Did you mean Valkey, or has the js community now managed to shoehorn an entire high-availability database server into a javascript object proxy?

Aeolun 1 year ago | | |

It’s only a matter of time xD but yes, I meant Valkey.

I was typing that out and felt like something was wrong but couldn’t put my finger on what.

DrammBA 1 year ago |

I love the "Follow on twitter" link with the old logo and everything, they probably used a template that hasn't been updated recently but I'm choosing to believe it's actually a subtle sign of protest or resistance.

spiderfarmer 1 year ago | |

Just use Bluesky. It’s the better middle finger.

arpitbbhayani 1 year ago | |

I prefer that over X icon.

datadeft 1 year ago |

Is this suffering from the same problems like Redis when trying to horizontally scale?

weekendcode 1 year ago | |

I guess yes.

re-lre-l 1 year ago |

> For Modern Hardware fully utilizes underlying core to get higgher throughput and better hardware utilization.

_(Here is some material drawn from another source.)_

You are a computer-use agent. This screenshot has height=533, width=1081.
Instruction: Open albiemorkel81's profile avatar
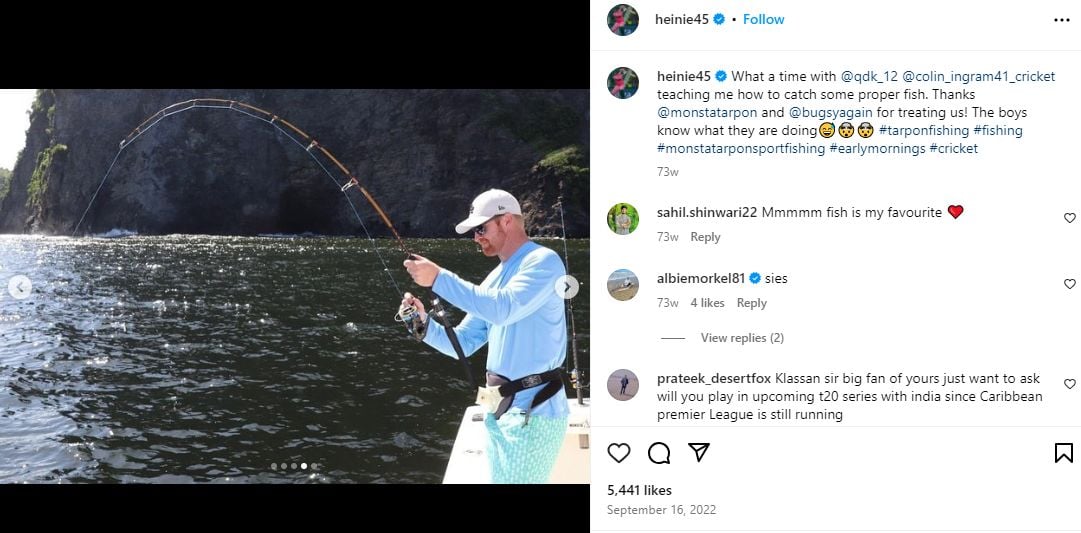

Would be great to disclose details of this one. I'm interested in using what DiceDB achieves higher throughput.

robertlagrant 1 year ago |

> fully utilizes underlying core to get higgher throughput and better hardware utilization

FYI this is a misspelling of "higher"

nylonstrung 1 year ago |

Who is this for? Can you help me explain why and when I'd want to use this in place of redis/dragonfly

deadbabe 1 year ago |

I think Postgres can do everything this does and better if you use LISTEN/NOTIFY.

999900000999 1 year ago |

I like it!

Anyway to persist data in case of reboots?

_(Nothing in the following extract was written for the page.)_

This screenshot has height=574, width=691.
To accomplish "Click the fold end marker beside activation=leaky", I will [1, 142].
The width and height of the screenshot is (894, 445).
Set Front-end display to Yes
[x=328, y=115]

That's the only thing missing here.

Is Go the only SDK ?

lucifercr7 1 year ago | |

Snapshot functionality is WIP, which can be utilised to persist and replay data between reboots. For now Golang SDK is only one, more SDKs are to be added soon.

retropragma 1 year ago |

Why would I use this over keyspace notifications in redis?

dkh 1 year ago | |

Based on this thread, I'm not sure you would want to use this over keyspace notifications, but I will also say that there comes a point in the maturity of a system when keyspace notifications become a complicated, unreliable, resource-heavy nightmare. They work fine is your needs and scale are limited, but it's definitely not what you want if handling lots of frequent chances across craploads of keys, with complicated logic for who needs them and how they get routed to them, and where it matters if the notification is successfully received.

But certainly you could build something to handle these and most other needs in this realm with mostly just redis, using streams for what needs to be more robust, in tandem with pub/sub, keyspace notifs, etc. in the areas they are suited to.